Blog by Mel Prescott, FICO
Day-to-day life may be returning to some normality but some aspects like fraud are an ever-present constant. FICO Telecoms industry expert Mel Prescott takes a deep dive into the Communications Fraud Control Association’s latest Fraud Loss Survey Report.
Despite the global pandemic helping cut subscription fraud, given manly retailers were obliged to shut up shop, the estimated value continues to increase and poses a headache for boardrooms with eye-watering industry losses now topping an estimated US$2 billion.
But is it more about ownership? Historically, scams and thefts have been ‘owned’ by in-house fraud teams. But given credit teams oversee originations processes shouldn’t some accountabilities be apportioned there?
While fraud checks may be post-credit checks, when the ‘computer’ says ‘yes’ and approves an application, it may subsequently say ‘no’ as red flags emerge during the subsequent verification and due-diligence process. It’s fair to that fraud controls should really be combined with credit by including as much data in the up-front approval process as possible to help ensure well-balanced decisions.
In the meantime, it’s worth noting that with up to 20% of fraud sitting in bad debt, then it simply becomes a debt problem and conveniently slides off the fraud managers’ desks. As a result, there is little or no incentive for fraud managers to stick their hands up and claim they are failing to prevent rising losses. Why not simply let the problem land elsewhere?
Size matters when it comes to Telco fraud
In the two years since the CFCA’s last survey, it’s evident fraud departments grew by 8%, despite around two-thirds (60%) reporting they are less than 10 years old. While it may sound like a significant rise, it’s worth noting the average number of in-house fraud specialists in small to medium-sized telcos currently stands at a modest headcount of around 12 people. Outsourcing also continues to be critical, particularly as new and emerging digital frauds become ever-more complex.
There are also some new and very specific fraud roles shaping up.
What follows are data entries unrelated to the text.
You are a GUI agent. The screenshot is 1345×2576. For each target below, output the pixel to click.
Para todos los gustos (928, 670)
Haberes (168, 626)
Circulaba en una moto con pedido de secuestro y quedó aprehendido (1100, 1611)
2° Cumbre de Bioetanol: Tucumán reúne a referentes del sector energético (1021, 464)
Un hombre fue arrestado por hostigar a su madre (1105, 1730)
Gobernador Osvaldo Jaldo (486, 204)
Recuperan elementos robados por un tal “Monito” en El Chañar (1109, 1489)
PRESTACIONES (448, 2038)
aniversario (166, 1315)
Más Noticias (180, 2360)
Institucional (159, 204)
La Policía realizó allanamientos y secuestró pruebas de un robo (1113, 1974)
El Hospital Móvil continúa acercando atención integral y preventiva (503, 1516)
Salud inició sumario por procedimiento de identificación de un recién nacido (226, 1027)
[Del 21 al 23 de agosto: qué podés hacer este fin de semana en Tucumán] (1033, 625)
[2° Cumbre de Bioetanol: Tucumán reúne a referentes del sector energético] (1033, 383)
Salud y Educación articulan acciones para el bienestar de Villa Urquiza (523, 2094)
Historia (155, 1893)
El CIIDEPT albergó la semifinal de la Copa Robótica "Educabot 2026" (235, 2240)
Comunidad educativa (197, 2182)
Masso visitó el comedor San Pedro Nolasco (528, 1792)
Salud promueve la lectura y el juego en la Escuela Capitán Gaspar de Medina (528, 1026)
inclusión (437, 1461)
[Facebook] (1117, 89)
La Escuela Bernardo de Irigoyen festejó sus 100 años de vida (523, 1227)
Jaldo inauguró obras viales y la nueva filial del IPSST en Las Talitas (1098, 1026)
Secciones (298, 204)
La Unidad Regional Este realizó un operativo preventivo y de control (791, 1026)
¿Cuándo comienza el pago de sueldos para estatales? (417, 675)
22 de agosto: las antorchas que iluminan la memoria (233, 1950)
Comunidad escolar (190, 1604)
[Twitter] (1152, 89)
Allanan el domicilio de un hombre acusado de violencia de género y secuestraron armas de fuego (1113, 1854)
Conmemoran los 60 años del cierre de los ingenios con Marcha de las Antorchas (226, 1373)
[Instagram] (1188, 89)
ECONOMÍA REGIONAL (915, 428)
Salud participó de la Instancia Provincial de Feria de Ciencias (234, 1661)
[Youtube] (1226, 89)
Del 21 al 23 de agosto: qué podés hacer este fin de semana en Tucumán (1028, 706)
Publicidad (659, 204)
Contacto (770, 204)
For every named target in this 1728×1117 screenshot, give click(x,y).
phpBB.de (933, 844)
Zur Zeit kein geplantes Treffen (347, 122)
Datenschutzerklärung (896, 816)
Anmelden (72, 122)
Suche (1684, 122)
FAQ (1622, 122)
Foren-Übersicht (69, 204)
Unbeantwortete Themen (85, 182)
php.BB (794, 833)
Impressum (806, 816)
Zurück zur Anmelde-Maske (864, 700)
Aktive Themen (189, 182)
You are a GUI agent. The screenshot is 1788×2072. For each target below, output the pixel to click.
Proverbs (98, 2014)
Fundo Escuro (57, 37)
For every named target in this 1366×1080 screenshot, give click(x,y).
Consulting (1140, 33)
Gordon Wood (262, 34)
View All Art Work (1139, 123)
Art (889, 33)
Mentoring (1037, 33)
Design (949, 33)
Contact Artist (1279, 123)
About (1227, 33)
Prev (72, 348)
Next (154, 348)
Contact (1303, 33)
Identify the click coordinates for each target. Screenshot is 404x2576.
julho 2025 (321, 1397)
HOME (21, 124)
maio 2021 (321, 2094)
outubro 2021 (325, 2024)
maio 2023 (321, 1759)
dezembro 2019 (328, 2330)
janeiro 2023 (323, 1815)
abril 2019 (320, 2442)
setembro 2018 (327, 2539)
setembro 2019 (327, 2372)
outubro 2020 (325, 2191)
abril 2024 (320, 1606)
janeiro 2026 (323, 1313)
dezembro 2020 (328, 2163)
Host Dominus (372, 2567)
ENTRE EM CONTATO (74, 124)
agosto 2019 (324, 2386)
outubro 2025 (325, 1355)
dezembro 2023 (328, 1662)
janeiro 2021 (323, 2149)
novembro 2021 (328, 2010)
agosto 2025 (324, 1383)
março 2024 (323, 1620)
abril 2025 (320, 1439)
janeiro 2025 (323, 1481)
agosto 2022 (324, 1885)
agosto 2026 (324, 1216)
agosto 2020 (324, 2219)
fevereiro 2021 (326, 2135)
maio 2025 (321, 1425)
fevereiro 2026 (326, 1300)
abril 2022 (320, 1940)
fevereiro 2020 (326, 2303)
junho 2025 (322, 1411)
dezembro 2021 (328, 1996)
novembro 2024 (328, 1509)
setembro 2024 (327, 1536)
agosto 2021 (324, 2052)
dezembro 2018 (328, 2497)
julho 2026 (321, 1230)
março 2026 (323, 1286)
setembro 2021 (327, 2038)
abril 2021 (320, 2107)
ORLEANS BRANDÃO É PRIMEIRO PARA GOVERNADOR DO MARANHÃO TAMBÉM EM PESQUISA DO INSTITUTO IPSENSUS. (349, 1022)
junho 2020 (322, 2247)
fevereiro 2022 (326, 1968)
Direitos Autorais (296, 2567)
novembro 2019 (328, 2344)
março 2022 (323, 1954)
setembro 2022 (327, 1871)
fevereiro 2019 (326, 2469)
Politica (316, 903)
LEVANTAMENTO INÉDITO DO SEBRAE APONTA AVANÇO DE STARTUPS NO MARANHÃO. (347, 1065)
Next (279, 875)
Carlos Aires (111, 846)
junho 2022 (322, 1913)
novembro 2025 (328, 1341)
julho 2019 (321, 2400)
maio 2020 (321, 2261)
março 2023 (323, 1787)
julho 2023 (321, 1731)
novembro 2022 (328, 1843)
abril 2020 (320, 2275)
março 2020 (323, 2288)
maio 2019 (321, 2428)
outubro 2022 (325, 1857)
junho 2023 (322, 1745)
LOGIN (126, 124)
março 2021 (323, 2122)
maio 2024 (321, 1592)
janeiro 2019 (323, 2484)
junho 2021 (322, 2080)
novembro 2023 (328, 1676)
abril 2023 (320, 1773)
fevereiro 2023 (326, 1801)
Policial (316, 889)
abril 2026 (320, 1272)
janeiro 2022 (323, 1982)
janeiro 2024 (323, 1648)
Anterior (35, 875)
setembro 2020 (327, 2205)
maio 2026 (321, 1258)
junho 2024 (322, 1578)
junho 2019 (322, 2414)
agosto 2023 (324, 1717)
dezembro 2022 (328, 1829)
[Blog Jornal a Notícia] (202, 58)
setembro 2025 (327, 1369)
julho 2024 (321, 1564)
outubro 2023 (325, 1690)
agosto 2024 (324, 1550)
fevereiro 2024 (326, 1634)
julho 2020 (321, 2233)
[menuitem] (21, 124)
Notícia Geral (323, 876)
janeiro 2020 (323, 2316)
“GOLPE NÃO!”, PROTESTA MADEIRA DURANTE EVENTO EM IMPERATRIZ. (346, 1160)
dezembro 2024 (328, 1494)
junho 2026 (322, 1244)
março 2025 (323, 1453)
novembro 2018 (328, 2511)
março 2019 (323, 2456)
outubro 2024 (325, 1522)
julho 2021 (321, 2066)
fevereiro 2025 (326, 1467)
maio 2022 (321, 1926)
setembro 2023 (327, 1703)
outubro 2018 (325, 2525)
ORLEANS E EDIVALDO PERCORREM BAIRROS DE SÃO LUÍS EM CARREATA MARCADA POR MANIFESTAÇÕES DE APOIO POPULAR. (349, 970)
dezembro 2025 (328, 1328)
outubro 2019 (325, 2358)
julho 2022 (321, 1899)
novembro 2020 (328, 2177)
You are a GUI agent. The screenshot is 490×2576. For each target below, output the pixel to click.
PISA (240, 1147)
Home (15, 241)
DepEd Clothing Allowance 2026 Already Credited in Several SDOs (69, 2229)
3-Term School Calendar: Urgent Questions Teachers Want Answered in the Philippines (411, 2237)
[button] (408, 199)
New roles include Fraud Systems and Digital Usage specialists, again reflecting the diverse and complex nature of online frauds that are now being perpetrated against Telcos.
Fraud specialists are plugging into Machine Learning and advanced analytics
Manpower and resources challenge aside, more than two-thirds (69%) of Telcos are championing the adoption of ML and advanced analytics to fight fraud. But the use of labour-intensive and costly manual or rules-based processes is still prevalent among one in three (30%) fraud teams. It’s in part driven by the shift to remote working and remains a weak point for many Telcos.
Given frauds are migrating to digital environments, there’s broad recognition that the sector needs to step up its game, increase responsiveness, and agility, and adapt quickly. The vast majority of fraud teams are analyzing real-time data but surprisingly one in 20 (5%) respondents said they don’t, while another 7% simply didn’t know.
Automation is also front-of-mind for many Telco fraud teams, with nearly one in four (23%) already using it and another one in seven (15%) planning to implement it in the near future.
False-positives rates at polar opposites
Generally, Telcos are managing the rates of false-positive fraud transactions reasonably well, with the majority reporting falls of around a quarter (26%) within the past two years. But bafflingly, some fraud departments admitted spending between 50% to 75% of their time researching false-positive cases.
There’s a broad industry appetite for data-sharing to help tackle fraud, with more than two-thirds of respondents saying they were willing to share information on incidents within appropriate forums. Another third said they were willing to directly share data.
But despite the collaborative aspiration, more than half (52%) are not yet using any third-party data.
Greater connectivity equates to greater fraud risk
As the migration towards widescale adoption of the Internet-of-Things picks up pace, many fraud teams regard it as the main emerging fraud type. Of course, it does beg the question as to how Telco fraud teams can get to grips with it amid little or no reliance on machine learning, AI, automation, third-party data insights, and hefty false-positive rates.
Despite it being an area of concern the report also highlights that only around two in five (41%) fraud teams are actively monitoring IoT risks, while more than half (55%) admit they don’t have a clear view of how fraud will impact high-speed 5G services.
Fighting fraud in the face of siloed thinking
The report’s findings reflect the siloed approach many Telcos still have between credit and fraud teams. They may also be hamstrung by the way pre-paid and post-paid customers are handled.
It’s clear some fraudsters are coercing individuals into using their own identities to purchase phones and other equipment, with the intent of never paying. Some are simply stealing identities.
But techniques for thwarting fraud are ineffective at predicting those that are intent on gaming the system in their own name. This type of fraud is known as subscription fraud, or first-party fraud, when a consumer opens an account – or multiple account via other providers – for a subscription service. But without breaking down internal silos, without wider data-sharing, and without greater use of cutting-edge technology, it’s clear this type of fraud will continue to be prevalent.
Given it accounts for up to a fifth (20%) of firms’ bad debt, the fraud numbers will continue to speak for themselves.